Monday, October 4, 2010

Let's be mindful of what we consume

The Straits Times
ST Online Forum
Oct 4, 2010
Let's be mindful of what we consume

I REFER to Mr Paul Chan's letter ("'No meat, no fish' ideology can disturb eco balance"; Sept 26). First of all, let me clarify that I am not a vegetarian.

Mr Chan attacks the editorial ("No shark's fin, no meat"; Sept 5), as being "founded on flawed logic" and "unnatural". However his arguments too, are decidedly unconvincing.

Certainly, the right adjustments of the dietary habits of humans will not result in an apocalyptic end to the world.

To say that we have to "kill animals from land and sea to survive" and that we cannot survive on rice and vegetables alone is sweeping and quite simply illogical. Buddhist monks survive on just that - rice and vegetables, supplemented with beans. Depending on which survey one reads, up to 40 per cent of the population of India is vegetarian. Numerous families in Singapore, Buddhists and Hindus mainly, are vegetarian and quite happily and healthily so. In short, we do not have to slaughter to survive.

The option not to eat endangered species (and I personally have this commitment) is an ethical one. Humans are an example of apex (or top-level) predators out of control. History is strewn with the carcasses of species obliterated by man. The act of finning a shark, by cutting off fins and tossing the still alive but now finless shark overboard is considered by many (omnivores including) an act of barbarism. Sharks breathe by swimming, so oxygen-rich water rushes over their gills. Finless sharks, therefore, are condemned to suffocate.

Sharks, whales and blue-fin tuna, as well as their various prey species, have been in the oceans long before the advent of commercial fishing and whaling. Simple resource availability controls the balance in their populations - when there is less prey, predator numbers will fall as well. "Infestation" by whales, sharks and tuna will not happen. "Recovery" will be a better term.

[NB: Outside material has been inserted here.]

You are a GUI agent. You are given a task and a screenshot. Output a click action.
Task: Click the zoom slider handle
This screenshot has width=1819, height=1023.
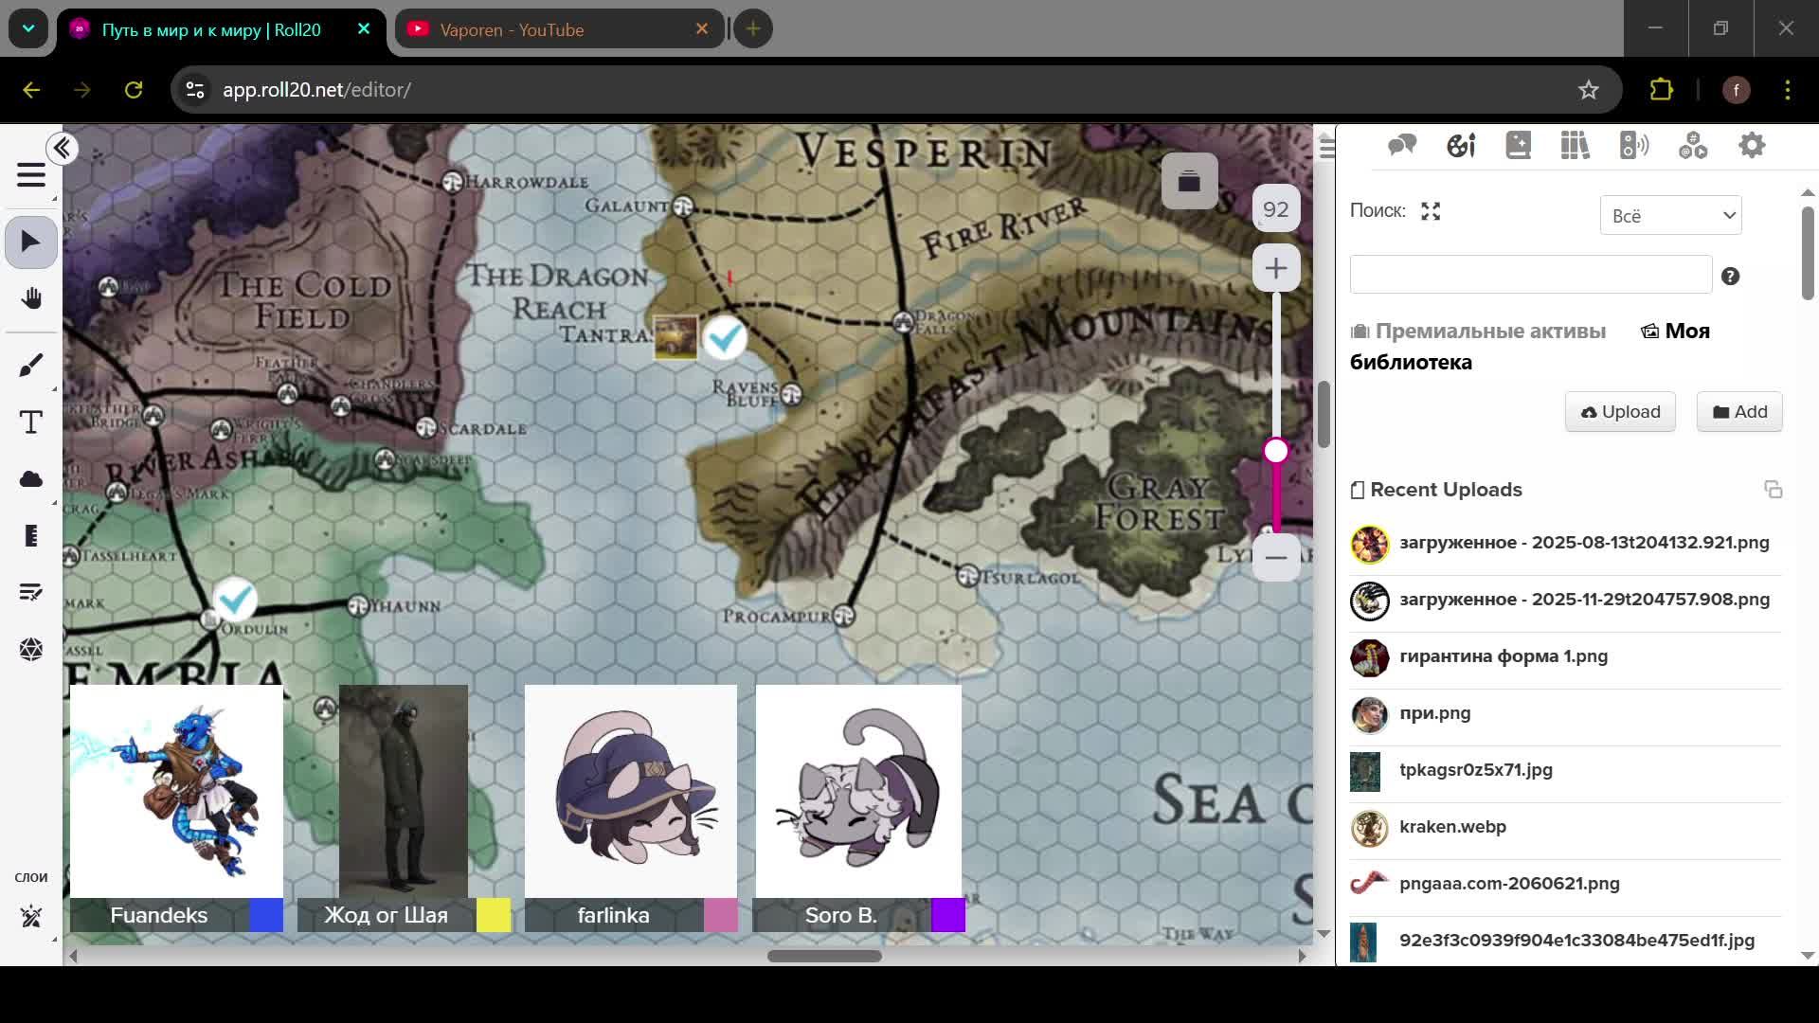(x=1276, y=451)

What is special about humans is that we have become so successful because we are intelligent enough to produce force multipliers, like guns and fishing nets, and we are social, thus multiplying our capabilities further. We have now become a menace to the environment, depleting resources and species, and upsetting ecosystems like no species has done before. However, it is precisely this intelligence that lets many of us see the folly of indiscriminatory, unsustainable hunting.

Admittedly, meat will perhaps always form a part of the diet of some people but we should be mindful of the amount that is being consumed. The current wasteful carnage is certainly unsustainable in the long run and is extremely unhealthy.